• DOCUMENT:
^^^^^^^^^^^^^^^^

Re: [Scikit-learn-general] Implementing Locality Sensitivity Hashing to approximate neighbor search

Ronnie Ghose Sat, 08 Mar 2014 22:44:20 -0800

rather than approval of the community you should ask for a mentor as I
assumed you read the GSOC idea list - a mentor is a heavy job relatively



On Sun, Mar 9, 2014 at 1:36 AM, Maheshakya Wijewardena <
[email protected]> wrote:

> Hi Daniel,
>
> Thank you for pointing this out. I also have noticed that storing hash
> tables of training data and dealing with binary vectors might be
> problematic when using plain LSH based ANN.
> However, before implementing LSH forests, I need to get the approval of
> the community. I'm looking forward to have feedback on this.

^^^^^^^^^^^^^^^^

• EXTRACTED DATA:
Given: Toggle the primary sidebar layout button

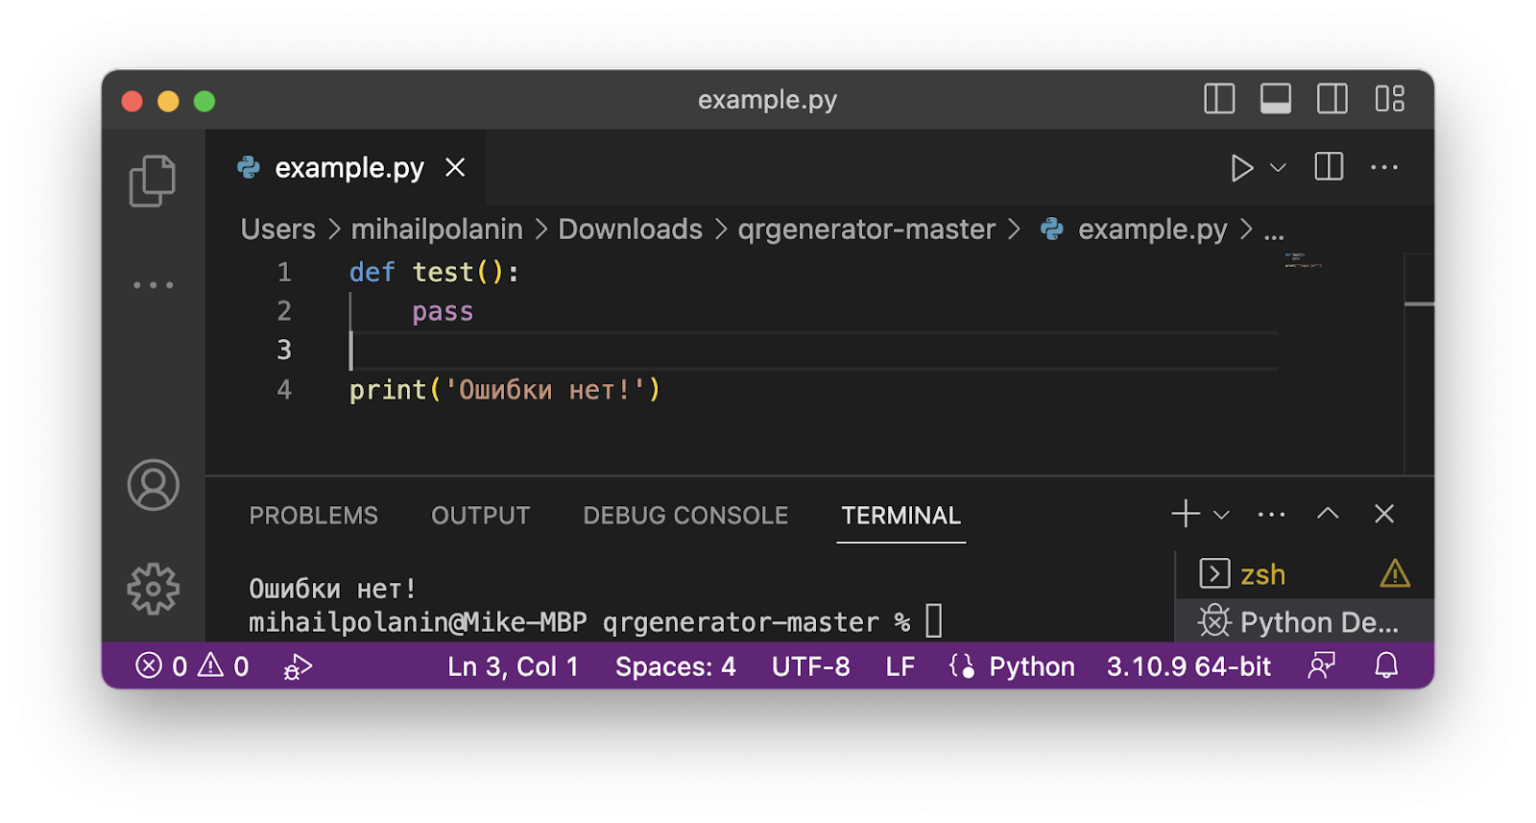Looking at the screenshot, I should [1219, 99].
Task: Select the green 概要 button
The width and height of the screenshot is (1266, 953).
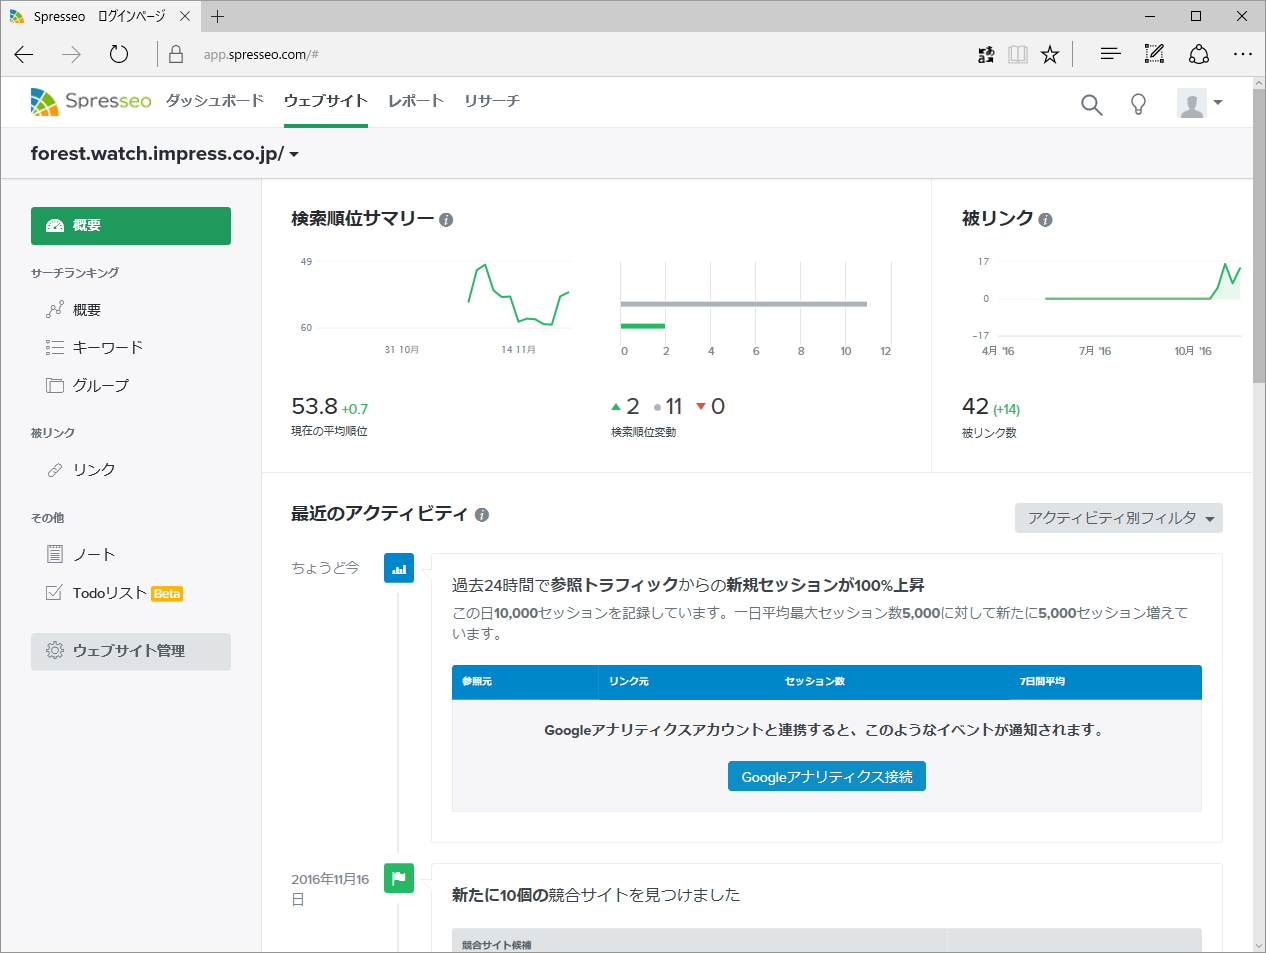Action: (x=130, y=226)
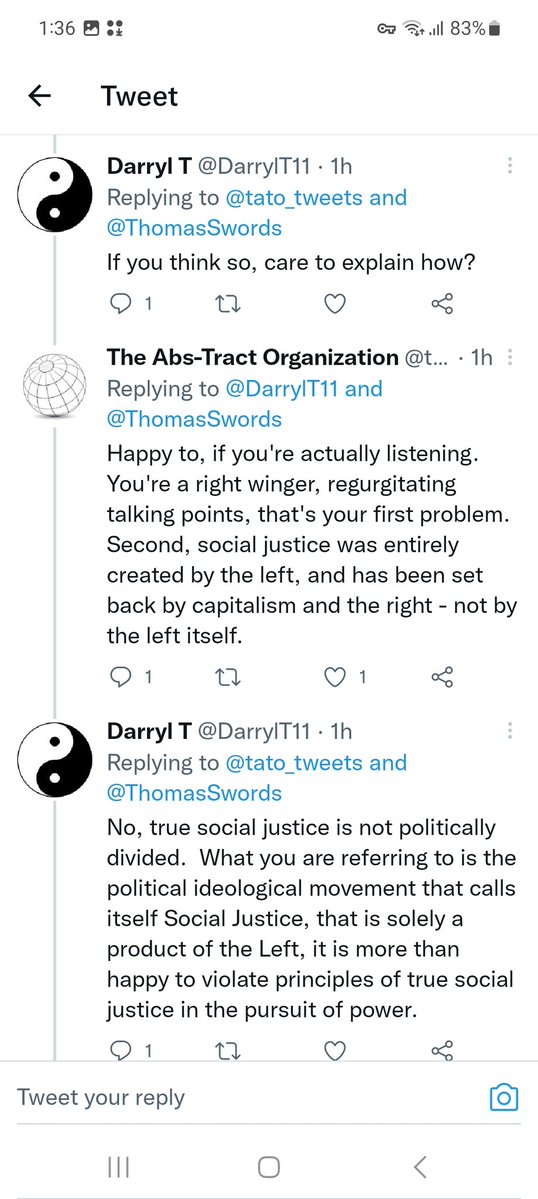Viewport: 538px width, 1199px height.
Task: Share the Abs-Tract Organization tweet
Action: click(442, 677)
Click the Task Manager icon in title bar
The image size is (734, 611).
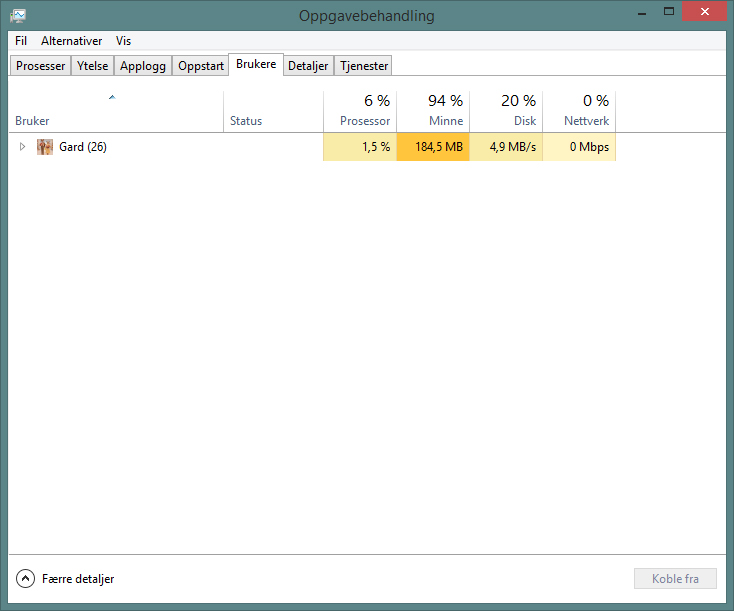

^^^^^^^^^^^^^^^^

• GOAL:
Rewrite the mailing-list reply from "On Sun, Mar" to "LSH based ANN.", substituting "sparse vectors" for "binary vectors". Use only the mailing-list reply about locality sensitive hashing to complete this.

• EXPECTED OUTPUT:
On Sun, Mar 9, 2014 at 1:36 AM, Maheshakya Wijewardena <
[email protected]> wrote:

> Hi Daniel,
>
> Thank you for pointing this out. I also have noticed that storing hash
> tables of training data and dealing with sparse vectors might be
> problematic when using plain LSH based ANN.